* Aim of the task: Render everything from the line containing "Where should I click to: Click the 保存草稿" down to the line containing "Looking at the screenshot, I should (271, 13).", both included, as a JSON list of strings with one string per line and blank lines omitted.

* Source records:
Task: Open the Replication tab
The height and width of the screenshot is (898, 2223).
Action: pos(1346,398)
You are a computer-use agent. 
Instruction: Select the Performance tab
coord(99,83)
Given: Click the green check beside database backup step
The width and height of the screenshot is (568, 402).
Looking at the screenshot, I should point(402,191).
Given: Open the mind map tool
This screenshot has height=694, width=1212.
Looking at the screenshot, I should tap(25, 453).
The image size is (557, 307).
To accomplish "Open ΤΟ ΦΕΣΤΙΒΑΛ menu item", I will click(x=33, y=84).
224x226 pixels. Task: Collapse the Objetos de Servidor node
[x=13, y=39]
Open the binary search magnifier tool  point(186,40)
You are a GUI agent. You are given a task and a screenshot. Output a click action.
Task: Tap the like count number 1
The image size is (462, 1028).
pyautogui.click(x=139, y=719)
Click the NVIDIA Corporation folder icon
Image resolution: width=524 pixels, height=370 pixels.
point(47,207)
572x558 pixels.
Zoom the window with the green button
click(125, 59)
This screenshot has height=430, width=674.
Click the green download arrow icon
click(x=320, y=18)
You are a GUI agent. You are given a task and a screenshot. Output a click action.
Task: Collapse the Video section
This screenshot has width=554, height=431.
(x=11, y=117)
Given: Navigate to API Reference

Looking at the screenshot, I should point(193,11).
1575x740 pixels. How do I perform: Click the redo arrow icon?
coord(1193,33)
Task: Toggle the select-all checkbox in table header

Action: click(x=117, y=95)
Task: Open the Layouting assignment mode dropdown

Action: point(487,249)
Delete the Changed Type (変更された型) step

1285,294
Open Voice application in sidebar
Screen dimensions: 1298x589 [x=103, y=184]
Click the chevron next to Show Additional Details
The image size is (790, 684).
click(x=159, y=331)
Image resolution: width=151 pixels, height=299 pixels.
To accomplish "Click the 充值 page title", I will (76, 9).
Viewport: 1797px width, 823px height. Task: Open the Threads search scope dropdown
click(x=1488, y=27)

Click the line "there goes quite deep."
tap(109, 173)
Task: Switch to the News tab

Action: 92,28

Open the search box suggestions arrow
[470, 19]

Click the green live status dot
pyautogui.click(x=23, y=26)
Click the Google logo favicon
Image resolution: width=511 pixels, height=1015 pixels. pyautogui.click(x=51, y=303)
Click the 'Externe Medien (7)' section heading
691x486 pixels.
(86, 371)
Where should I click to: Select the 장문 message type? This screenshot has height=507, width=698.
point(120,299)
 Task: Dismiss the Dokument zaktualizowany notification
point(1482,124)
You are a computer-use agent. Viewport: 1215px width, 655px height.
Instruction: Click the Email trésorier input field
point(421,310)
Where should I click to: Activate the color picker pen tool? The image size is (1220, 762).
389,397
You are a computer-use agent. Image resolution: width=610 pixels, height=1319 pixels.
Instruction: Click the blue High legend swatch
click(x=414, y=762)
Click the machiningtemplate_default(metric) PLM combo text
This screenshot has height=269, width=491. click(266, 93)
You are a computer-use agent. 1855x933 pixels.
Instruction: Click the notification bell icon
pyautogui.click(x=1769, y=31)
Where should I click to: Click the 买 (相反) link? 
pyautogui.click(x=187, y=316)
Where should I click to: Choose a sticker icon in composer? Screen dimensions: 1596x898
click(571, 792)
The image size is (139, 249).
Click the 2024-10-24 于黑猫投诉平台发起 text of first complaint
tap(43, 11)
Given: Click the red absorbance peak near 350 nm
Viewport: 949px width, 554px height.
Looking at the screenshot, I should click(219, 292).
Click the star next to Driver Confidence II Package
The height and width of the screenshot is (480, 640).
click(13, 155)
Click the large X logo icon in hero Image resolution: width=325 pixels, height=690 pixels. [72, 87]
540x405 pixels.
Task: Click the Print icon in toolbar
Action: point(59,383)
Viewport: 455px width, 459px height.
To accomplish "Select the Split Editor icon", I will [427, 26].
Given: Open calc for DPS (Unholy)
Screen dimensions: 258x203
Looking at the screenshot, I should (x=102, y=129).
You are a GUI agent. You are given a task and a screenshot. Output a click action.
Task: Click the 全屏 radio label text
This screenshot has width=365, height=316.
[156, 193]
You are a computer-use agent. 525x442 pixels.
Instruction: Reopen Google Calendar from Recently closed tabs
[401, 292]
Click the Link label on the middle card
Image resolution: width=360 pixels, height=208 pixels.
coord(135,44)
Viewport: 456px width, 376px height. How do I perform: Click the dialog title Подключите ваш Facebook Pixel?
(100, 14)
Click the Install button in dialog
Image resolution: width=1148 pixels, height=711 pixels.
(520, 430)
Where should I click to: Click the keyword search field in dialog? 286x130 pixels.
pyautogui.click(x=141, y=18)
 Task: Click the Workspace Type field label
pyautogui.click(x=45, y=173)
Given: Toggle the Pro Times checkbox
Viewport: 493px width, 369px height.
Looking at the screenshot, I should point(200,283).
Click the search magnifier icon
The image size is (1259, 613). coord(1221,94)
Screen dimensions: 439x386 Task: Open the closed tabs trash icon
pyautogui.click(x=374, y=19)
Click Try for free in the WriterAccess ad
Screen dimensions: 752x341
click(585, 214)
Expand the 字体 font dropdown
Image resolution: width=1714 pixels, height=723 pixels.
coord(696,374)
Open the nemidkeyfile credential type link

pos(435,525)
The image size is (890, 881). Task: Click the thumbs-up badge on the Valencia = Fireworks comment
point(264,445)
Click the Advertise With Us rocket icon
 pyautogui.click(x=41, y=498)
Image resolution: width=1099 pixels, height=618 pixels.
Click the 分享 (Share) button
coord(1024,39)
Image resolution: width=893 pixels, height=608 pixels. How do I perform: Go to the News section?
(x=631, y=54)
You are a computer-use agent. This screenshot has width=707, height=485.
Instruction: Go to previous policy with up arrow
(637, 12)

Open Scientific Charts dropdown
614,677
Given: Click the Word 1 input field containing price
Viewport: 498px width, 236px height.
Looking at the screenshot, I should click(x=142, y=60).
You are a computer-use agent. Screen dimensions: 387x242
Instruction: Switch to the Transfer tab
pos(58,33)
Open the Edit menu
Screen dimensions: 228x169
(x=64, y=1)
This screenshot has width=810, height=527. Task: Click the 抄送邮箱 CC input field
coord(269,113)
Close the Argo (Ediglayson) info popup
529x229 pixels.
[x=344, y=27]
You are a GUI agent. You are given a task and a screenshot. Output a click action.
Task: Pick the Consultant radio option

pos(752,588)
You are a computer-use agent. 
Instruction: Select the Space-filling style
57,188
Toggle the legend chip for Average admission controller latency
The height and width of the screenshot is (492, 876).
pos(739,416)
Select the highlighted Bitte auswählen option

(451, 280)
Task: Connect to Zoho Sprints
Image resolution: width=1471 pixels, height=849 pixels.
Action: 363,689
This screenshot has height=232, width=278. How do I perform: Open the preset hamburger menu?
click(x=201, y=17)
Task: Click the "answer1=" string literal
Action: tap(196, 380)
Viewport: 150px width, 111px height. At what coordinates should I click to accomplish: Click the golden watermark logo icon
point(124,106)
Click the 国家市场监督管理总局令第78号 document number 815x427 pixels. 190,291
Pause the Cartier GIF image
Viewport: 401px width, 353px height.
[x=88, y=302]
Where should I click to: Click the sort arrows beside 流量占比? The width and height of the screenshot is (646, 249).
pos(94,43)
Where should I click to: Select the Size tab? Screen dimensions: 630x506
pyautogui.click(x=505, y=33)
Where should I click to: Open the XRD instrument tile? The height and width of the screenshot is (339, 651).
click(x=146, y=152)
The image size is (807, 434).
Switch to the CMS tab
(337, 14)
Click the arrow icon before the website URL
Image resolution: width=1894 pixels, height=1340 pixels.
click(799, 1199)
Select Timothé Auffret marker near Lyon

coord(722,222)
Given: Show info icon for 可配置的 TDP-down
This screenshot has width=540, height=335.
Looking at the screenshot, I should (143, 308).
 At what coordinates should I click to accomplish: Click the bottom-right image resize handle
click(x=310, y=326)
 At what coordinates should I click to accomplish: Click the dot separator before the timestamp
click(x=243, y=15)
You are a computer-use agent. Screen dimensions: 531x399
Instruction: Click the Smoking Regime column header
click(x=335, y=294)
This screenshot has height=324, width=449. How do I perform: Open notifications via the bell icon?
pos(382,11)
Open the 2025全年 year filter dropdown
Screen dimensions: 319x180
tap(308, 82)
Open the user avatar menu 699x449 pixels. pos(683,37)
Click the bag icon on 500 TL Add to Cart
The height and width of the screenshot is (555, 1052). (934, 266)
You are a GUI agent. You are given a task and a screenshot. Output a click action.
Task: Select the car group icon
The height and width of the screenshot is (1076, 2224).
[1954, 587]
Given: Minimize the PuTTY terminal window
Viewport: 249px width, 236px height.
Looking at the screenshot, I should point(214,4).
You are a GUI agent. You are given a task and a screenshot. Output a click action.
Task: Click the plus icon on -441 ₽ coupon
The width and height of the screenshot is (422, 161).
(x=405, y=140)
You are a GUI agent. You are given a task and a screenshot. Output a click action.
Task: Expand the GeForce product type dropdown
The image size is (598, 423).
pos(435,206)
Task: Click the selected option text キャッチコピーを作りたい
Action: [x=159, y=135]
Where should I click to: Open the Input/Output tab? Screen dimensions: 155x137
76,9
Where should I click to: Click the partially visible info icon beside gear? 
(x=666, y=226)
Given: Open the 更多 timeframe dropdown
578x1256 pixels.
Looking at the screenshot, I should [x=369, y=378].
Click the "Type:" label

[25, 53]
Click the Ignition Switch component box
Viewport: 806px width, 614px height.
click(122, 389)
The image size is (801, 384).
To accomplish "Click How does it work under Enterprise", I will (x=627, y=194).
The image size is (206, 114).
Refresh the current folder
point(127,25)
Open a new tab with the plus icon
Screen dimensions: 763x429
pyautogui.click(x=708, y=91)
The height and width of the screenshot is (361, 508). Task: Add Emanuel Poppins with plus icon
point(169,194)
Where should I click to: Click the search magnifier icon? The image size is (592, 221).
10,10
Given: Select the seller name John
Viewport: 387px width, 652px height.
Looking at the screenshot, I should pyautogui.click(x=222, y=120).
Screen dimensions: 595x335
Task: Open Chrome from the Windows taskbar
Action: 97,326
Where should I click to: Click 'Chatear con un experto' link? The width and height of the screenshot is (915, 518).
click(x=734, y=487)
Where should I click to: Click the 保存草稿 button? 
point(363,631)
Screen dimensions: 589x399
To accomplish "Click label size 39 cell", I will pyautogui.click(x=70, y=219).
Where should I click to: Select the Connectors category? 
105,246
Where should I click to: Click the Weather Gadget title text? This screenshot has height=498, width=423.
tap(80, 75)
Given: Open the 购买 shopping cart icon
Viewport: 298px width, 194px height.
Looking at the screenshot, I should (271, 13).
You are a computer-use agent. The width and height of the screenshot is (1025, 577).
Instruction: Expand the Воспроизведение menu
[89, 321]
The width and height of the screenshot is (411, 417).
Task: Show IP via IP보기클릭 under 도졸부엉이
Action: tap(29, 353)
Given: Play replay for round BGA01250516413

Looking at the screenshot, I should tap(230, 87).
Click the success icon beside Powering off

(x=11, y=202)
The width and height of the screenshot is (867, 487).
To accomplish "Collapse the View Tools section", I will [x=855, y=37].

* Exercise response:
[
  "Where should I click to: Click the 保存草稿 button? ",
  "point(363,631)",
  "Screen dimensions: 589x399",
  "To accomplish \"Click label size 39 cell\", I will pyautogui.click(x=70, y=219).",
  "Where should I click to: Select the Connectors category? ",
  "105,246",
  "Where should I click to: Click the Weather Gadget title text? This screenshot has height=498, width=423.",
  "tap(80, 75)",
  "Given: Open the 购买 shopping cart icon",
  "Viewport: 298px width, 194px height.",
  "Looking at the screenshot, I should (271, 13)."
]